USC Takes on Tinseltown’s Subsidies
Here’s something you won’t be hearing from the New Mexico Film Office: Research has, once again, confirmed that giveaways to Hollywood are a sucker’s bet for taxpayers.
Michael Thom, an assistant professor at USC, has published new findings on the “incentives” that states provide to film and television productions. He “looked at job growth, wage growth, states’ share of the motion picture industry and the industry’s output in each state,” and found that on average, “the only benefits were short-term wage gains, mostly to people who already work in the industry. Job growth was almost nonexistent. Market share and industry output didn’t budge.”
Thom’s first study, published in the American Review of Public Administration, concluded that between “1999 to 2013, the average annual percentage change in film production employment remained at or slightly above zero — even in California and New York, the headquarters of the entertainment industry.”

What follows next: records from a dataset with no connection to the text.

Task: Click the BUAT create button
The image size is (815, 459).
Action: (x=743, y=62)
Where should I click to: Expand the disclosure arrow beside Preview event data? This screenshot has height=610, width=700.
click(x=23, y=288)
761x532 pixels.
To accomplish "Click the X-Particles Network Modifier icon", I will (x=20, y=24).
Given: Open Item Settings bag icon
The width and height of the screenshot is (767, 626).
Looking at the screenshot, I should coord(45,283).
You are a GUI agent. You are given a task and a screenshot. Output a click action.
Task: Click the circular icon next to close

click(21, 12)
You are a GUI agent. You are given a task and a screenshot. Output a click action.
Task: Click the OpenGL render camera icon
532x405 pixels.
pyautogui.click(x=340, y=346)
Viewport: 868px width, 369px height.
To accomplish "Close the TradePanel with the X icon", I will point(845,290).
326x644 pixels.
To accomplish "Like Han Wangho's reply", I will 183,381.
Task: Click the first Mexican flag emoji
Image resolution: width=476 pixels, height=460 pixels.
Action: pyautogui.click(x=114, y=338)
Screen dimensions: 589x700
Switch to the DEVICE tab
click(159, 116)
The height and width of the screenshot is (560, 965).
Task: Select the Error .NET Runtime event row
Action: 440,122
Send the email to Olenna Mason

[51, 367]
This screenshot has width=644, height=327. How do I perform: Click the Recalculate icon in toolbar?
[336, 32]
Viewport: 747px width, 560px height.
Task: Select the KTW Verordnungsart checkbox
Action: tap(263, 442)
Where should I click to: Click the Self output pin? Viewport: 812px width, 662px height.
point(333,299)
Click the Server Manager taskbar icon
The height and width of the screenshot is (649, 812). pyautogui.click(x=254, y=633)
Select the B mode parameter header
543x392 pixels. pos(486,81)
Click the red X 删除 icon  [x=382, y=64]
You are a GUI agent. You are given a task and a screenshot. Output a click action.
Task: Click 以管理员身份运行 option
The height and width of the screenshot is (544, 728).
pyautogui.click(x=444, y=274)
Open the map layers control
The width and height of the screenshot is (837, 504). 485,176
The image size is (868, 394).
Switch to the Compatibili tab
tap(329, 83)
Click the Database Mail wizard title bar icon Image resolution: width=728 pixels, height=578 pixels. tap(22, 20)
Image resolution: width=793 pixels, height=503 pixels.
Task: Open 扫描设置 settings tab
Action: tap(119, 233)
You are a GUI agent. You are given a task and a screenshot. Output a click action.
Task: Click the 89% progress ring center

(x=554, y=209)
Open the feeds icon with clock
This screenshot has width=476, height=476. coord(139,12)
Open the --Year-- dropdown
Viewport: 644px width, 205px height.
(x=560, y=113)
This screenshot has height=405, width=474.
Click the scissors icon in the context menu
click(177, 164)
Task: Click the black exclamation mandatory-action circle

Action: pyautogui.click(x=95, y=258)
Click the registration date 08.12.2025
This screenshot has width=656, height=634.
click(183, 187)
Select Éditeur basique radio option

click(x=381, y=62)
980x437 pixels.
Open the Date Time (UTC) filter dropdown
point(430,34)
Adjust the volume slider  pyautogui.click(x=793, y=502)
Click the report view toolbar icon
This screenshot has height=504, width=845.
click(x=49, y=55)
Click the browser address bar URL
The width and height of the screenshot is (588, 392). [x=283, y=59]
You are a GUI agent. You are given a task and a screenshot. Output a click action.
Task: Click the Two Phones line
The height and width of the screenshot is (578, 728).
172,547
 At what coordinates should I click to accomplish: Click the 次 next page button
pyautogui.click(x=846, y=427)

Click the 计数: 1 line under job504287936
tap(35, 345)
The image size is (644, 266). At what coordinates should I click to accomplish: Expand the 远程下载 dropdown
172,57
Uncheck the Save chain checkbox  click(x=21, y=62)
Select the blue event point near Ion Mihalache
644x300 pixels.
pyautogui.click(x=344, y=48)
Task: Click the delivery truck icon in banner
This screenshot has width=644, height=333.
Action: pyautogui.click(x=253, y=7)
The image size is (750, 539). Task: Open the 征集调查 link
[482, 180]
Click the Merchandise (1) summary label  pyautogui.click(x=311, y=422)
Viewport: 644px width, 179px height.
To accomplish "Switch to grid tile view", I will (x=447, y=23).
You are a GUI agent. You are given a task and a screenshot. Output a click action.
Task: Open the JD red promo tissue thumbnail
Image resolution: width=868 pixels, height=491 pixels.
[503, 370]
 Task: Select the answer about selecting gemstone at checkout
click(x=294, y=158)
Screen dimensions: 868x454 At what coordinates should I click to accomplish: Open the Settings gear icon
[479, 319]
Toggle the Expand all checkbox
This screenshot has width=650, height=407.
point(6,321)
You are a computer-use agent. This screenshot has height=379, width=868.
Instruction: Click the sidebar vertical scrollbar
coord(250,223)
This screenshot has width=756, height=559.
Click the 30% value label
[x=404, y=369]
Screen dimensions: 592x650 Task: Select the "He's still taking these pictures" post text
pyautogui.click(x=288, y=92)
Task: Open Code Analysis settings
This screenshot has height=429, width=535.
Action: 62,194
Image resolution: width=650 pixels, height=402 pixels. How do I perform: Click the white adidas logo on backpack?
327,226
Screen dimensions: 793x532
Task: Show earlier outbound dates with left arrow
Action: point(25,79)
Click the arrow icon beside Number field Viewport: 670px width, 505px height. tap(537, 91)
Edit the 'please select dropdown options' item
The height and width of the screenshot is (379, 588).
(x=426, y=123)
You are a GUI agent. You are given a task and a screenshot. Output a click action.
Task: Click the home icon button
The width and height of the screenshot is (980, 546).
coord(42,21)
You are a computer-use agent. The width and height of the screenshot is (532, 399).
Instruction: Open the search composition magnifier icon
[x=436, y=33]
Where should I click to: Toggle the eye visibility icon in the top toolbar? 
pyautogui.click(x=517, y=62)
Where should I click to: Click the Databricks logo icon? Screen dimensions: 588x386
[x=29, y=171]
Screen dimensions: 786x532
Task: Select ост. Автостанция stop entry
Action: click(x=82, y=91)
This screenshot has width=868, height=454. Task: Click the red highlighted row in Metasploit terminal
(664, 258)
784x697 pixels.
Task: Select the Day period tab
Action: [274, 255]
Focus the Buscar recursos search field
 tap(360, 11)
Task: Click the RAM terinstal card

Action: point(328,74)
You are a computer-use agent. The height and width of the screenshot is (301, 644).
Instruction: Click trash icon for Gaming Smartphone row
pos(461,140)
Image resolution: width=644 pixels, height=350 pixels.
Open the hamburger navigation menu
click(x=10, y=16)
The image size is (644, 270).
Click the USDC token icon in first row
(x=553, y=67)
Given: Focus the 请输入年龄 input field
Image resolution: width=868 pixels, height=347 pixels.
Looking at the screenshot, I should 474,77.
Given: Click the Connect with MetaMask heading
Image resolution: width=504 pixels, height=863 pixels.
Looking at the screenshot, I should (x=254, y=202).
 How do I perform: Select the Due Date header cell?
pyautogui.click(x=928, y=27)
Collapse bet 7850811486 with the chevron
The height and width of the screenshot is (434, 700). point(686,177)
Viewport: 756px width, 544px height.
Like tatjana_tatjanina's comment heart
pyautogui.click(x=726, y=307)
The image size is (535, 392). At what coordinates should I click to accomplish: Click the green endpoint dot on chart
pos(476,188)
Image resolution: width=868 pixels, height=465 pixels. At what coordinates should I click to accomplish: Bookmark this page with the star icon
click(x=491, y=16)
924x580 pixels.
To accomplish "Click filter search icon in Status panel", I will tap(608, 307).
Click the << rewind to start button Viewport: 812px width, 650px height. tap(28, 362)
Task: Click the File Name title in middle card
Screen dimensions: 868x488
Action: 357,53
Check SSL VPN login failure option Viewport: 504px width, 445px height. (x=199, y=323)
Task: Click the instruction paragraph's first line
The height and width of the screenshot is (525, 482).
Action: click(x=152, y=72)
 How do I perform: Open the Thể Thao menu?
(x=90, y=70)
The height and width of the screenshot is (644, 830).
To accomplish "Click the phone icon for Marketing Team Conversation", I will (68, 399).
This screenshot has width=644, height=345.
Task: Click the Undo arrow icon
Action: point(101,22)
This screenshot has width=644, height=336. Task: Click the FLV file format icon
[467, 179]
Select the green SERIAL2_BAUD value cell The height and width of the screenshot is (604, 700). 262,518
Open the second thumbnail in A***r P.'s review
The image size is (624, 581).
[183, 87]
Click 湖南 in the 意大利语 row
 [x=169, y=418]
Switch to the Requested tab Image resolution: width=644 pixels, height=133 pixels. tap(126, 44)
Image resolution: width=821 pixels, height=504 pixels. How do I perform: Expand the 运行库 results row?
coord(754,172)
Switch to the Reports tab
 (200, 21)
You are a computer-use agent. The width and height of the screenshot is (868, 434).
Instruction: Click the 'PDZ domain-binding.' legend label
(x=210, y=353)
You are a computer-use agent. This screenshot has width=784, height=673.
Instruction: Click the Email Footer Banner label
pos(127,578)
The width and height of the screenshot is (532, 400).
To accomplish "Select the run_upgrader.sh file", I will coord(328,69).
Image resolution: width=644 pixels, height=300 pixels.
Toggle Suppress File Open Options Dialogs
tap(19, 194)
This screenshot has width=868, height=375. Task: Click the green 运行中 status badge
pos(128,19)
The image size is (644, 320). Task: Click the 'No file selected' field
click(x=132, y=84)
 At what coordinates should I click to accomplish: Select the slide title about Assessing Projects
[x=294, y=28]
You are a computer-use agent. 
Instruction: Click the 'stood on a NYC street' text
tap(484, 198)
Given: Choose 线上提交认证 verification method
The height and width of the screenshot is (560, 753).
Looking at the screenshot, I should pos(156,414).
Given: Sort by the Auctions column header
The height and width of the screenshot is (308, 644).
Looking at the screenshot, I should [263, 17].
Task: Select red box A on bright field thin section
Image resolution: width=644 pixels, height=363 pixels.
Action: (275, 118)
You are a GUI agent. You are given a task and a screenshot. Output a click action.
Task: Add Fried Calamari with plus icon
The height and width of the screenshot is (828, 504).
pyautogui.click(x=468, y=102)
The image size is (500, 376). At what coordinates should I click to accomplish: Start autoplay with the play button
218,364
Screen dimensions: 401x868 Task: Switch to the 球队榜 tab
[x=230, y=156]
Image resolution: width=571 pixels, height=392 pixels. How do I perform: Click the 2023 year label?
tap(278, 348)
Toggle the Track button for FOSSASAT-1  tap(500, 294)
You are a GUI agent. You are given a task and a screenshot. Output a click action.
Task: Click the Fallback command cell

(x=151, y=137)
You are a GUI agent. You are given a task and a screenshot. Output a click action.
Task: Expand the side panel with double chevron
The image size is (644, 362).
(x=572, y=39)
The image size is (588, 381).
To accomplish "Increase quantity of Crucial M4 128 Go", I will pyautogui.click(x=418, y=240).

The professor’s second analysis, published in the journal American Politics Research, looked at “why states kept or terminated their incentives.” Dead-enders, he found, refuse to acknowledge reality: “After a state has invested tens of millions of dollars, no politician wants to acknowledge that the program is a waste of taxpayer money.”
Amazingly, despite its small size, New Mexico was one of the biggest-spending subsidizers of Hollywood. At $490.3 million, the Land of Enchantment bestowed more largesse on the industry than Texas, Florida, North Carolina, and Illinois!
Thom’s research is a welcome addition to the mountain of evidence demonstrating the failure of taxpayer “incentivizing” of the entertainment business. Let’s hope it gets some serious attention — from elected officials from both parties — in Santa Fe.